With “What’d I Do With All This Faith,” the track is a bittersweet invitation into Antonoff’s next phase of life. By weaving religious imagery of ghosts and shadows throughout the song, the lyricism is reminiscent of seventies artists as Don Mclean, who used theological symbols to question their own moral motivations and institutions of the outside world. Antonoff, a self-proclaimed non-believer in god, appears to utilize these holy ideas to redirect himself inwards, as their presence in his lyricism represents his own experiences of introspection. He uses faith as synonymous with his belief in other people, questioning what there now exists to believe in, because “ain’t no faith can take [his past partner’s] place.”
As Antonoff accepts this invitation and enters into a period of self-reflection, he looks towards the people around him to determine how to cope with the troubles of his inner world. He draws on past reflections of his mother dancing in “’91,” escaping the worries of her day-to-day life by moving so freely it appears she’s “not home.” He broadens his exploration in “Stop Making This Hurt,” as he accounts a friend’s child reacting to their pains with confusion at god, while also remembering his father dealing with his troubles through private tears. While Antonoff does not mention his means of emotional dealing, his songwriting answers the question for us, as this album appears to be the emotional relief he spent his introspection searching for.

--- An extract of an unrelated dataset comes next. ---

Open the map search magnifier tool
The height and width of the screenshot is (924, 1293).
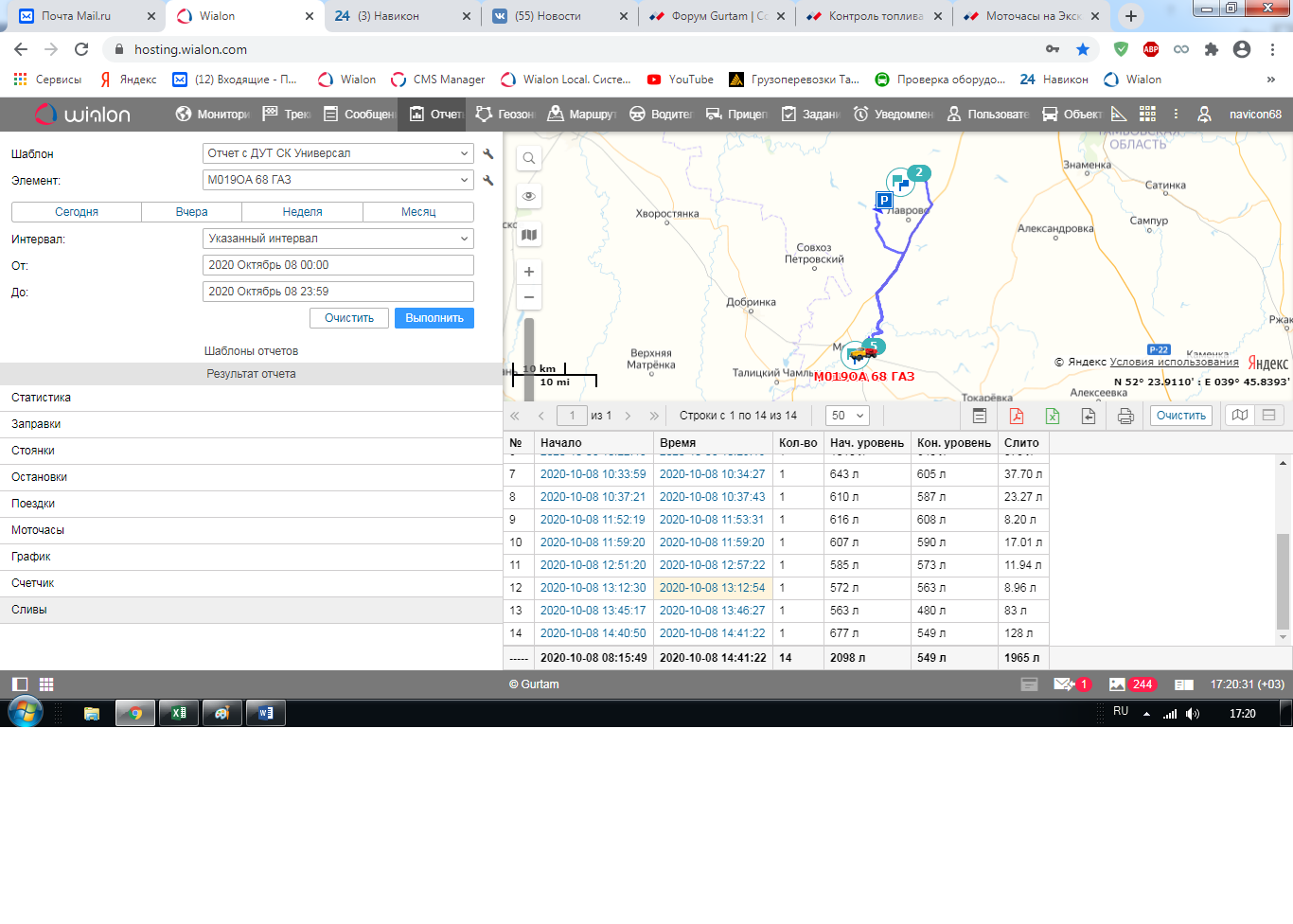click(x=529, y=158)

Through his observations, Antonoff begins to not only feel free to move forward, but is courageous enough to dream. With tracks such as “Secret Life,” “Chinatown,” “Big Life” and “Strange Behavior,” Antonoff starts to see that the possibility of a beautiful life can exist beyond his past lover, as these songs are strung through with all the eagerness that defines a person unwaveringly grateful to be alive.
By carrying listeners through an expressive voyage from the loss of a relationship to hope for a life beyond it, the wide-ranging emotional expression of Take the Sadness Out of Saturday Night exists as an important memento of the human person’s ability to carry themselves through insufferable times. Bleachers’ third album encompasses all the hardship that characterizes a life fully lived, and reveals how choosing to listen to pain’s tenderness, instead of seeking to run from it, is the most beneficial medicine for healing emotional wounds. By drawing from his past experiences to teach him how to persevere through pain, Antonoff overcomes his despair by realizing he does not need to abandon his love in order to move on, and instead uses music to keep it close to his heart as he ventures on his pathway forward.